**ABOUT THIS TASK:**
Look below for the line with "Viewport: 726px width, 409px", then repeat it and all lines after it, exactly, minus any pictures.

============================================================

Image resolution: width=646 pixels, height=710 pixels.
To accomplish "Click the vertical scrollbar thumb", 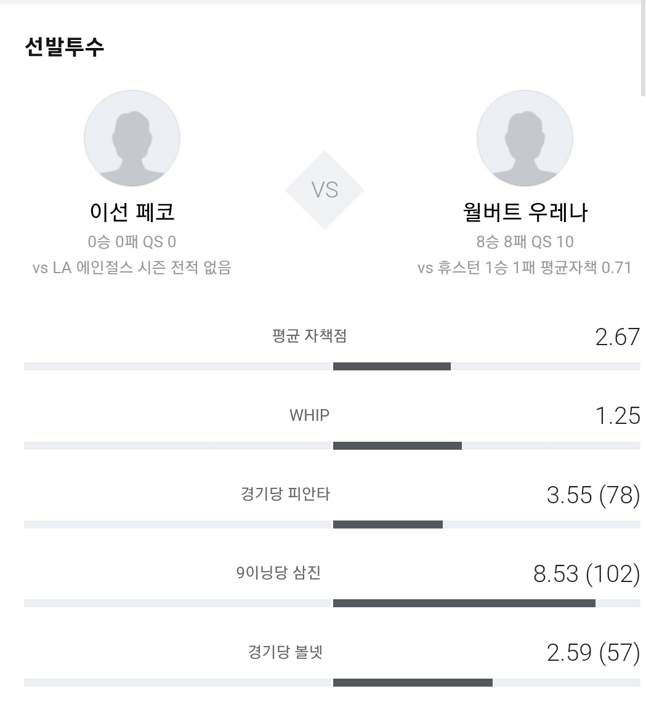I will [643, 49].
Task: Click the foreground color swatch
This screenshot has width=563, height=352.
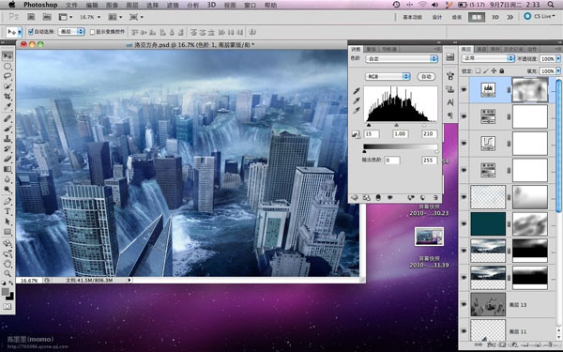Action: (6, 292)
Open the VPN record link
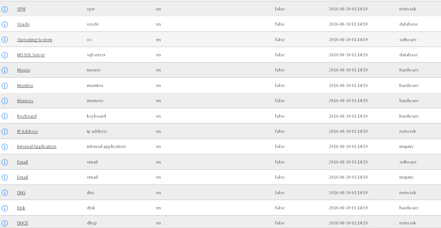This screenshot has height=228, width=441. 21,9
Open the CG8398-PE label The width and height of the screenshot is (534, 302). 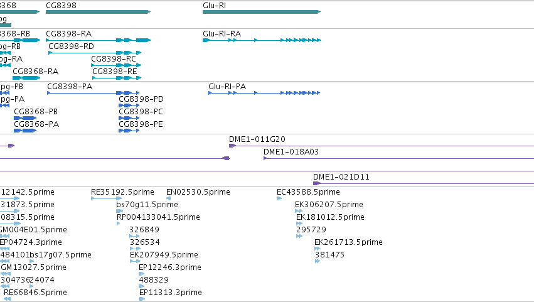[x=141, y=124]
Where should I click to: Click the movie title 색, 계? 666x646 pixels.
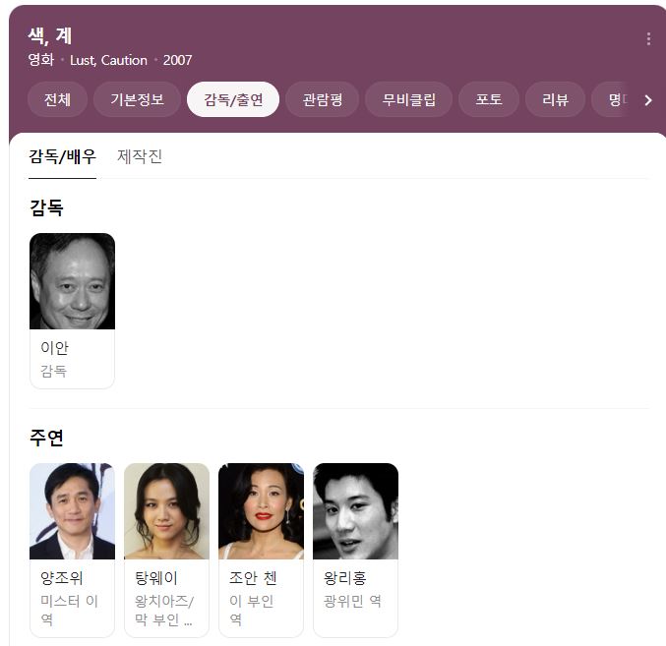point(49,36)

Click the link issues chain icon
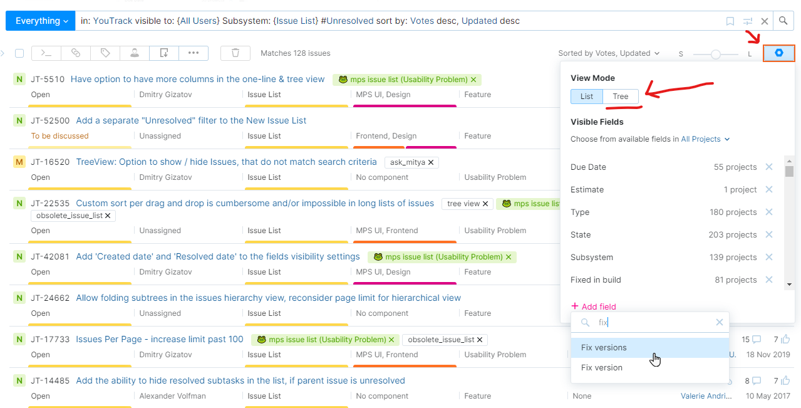[76, 53]
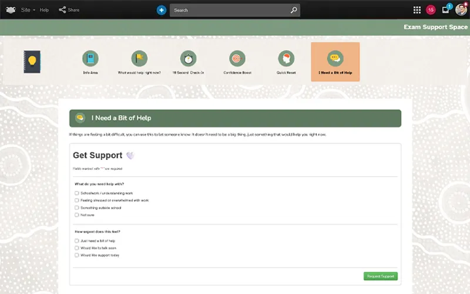Open the red notifications badge showing 15

[431, 10]
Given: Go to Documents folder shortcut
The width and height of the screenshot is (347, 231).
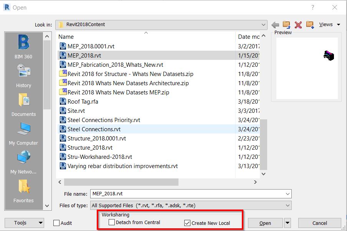Looking at the screenshot, I should coord(23,104).
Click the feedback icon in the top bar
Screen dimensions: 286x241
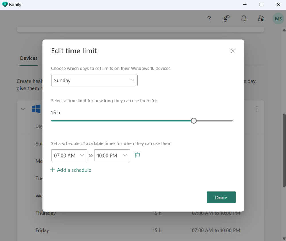pyautogui.click(x=226, y=18)
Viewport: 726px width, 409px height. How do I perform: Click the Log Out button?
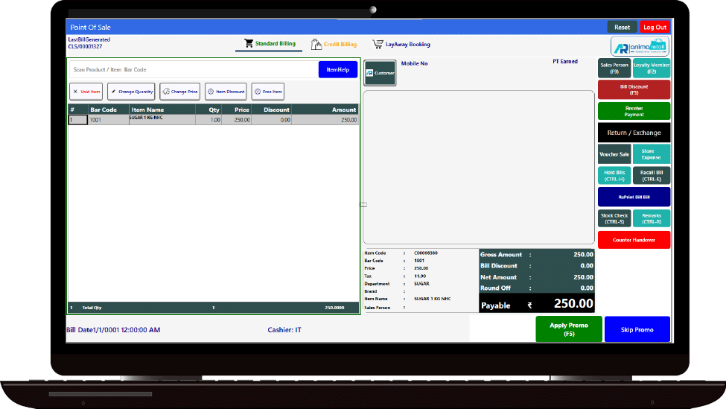click(655, 27)
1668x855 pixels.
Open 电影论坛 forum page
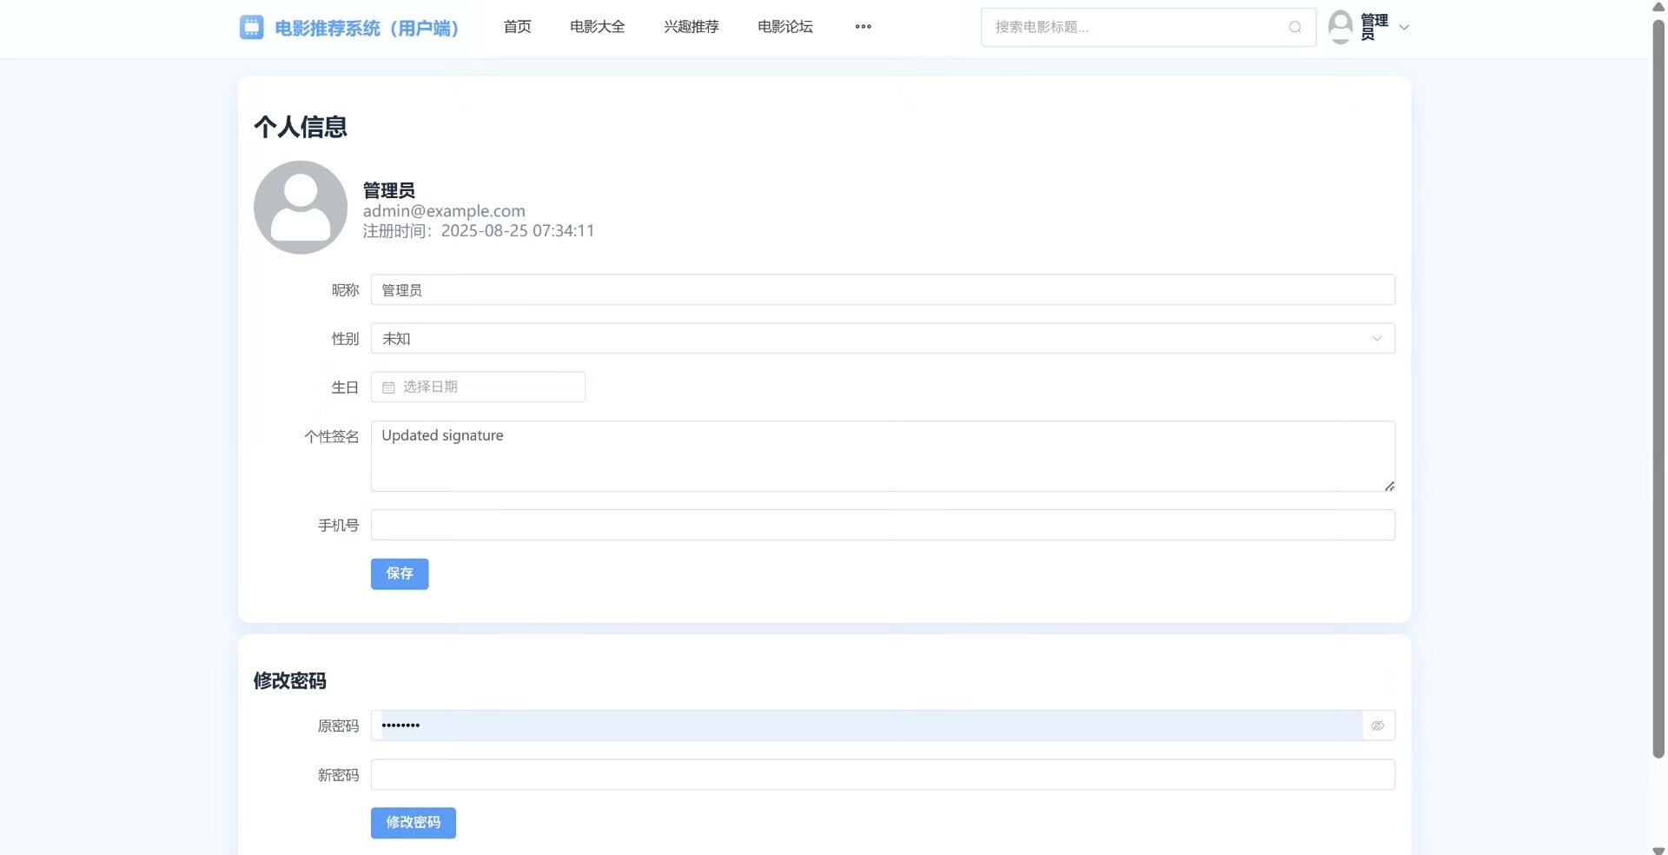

============================================================

**WRITTEN REPLY:**
Viewport: 726px width, 409px height. How do I perform: Click the Log Out button?
click(655, 27)
1668x855 pixels.
Open 电影论坛 forum page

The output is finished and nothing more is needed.